▶ [Task details]: Quote word for word the entries from the line with "Locate an element" to the line with "at that location.", including both of those lines. Leave the pictures out.

▶ [Source data]:
☆ ☆ ☆ ☆

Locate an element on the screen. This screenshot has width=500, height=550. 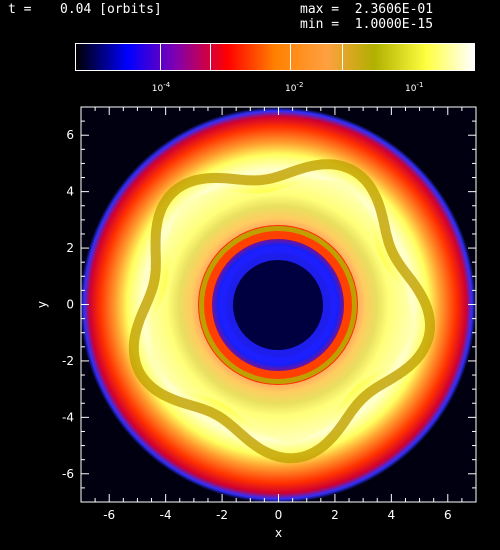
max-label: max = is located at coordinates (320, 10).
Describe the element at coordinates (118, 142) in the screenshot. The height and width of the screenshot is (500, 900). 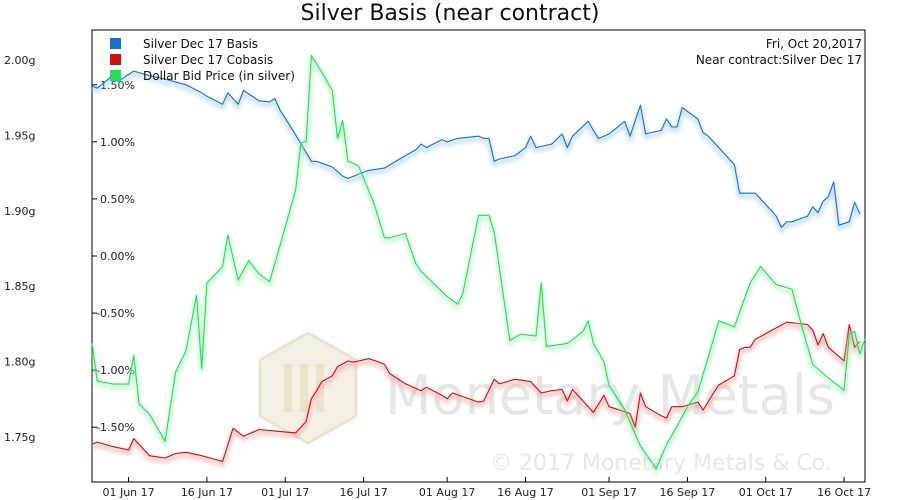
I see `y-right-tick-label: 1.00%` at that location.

☆ ☆ ☆ ☆

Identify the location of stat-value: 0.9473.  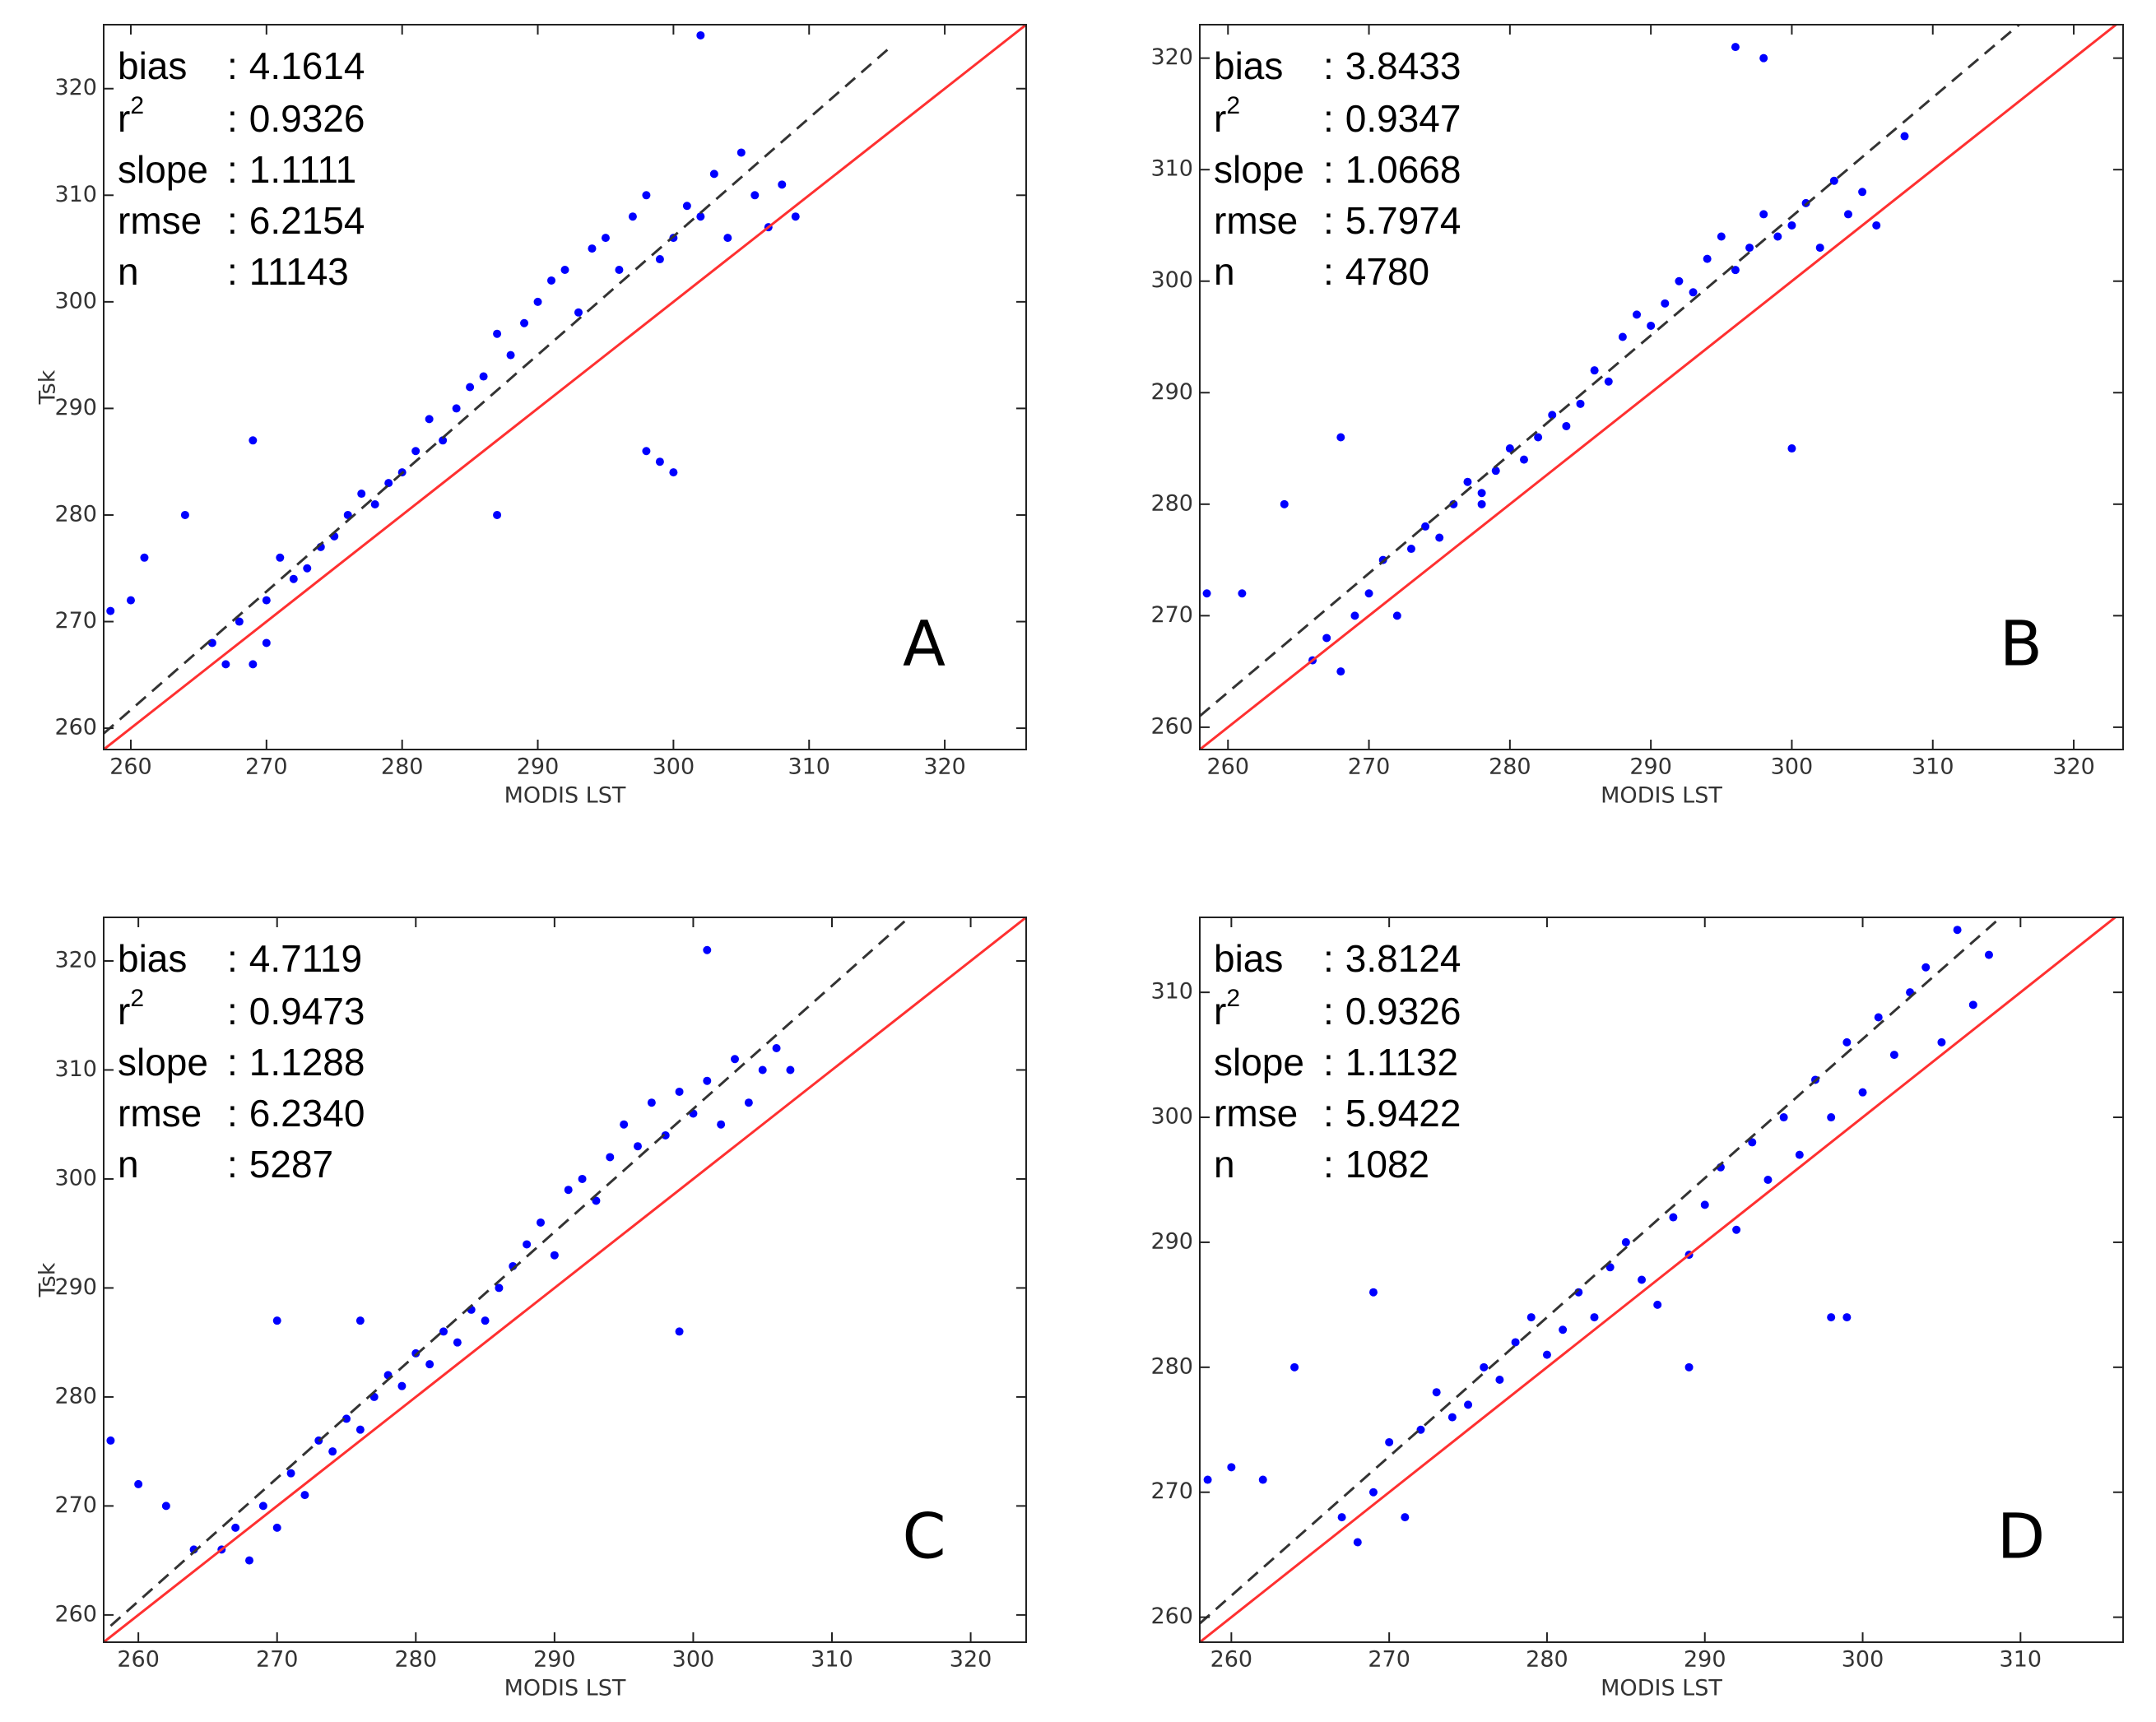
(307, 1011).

☆ ☆ ☆ ☆

▶ [Answer space]:
Locate an element on the screen. This screenshot has width=500, height=550. 
max-label: max = is located at coordinates (320, 10).
Describe the element at coordinates (118, 142) in the screenshot. The height and width of the screenshot is (500, 900). 
I see `y-right-tick-label: 1.00%` at that location.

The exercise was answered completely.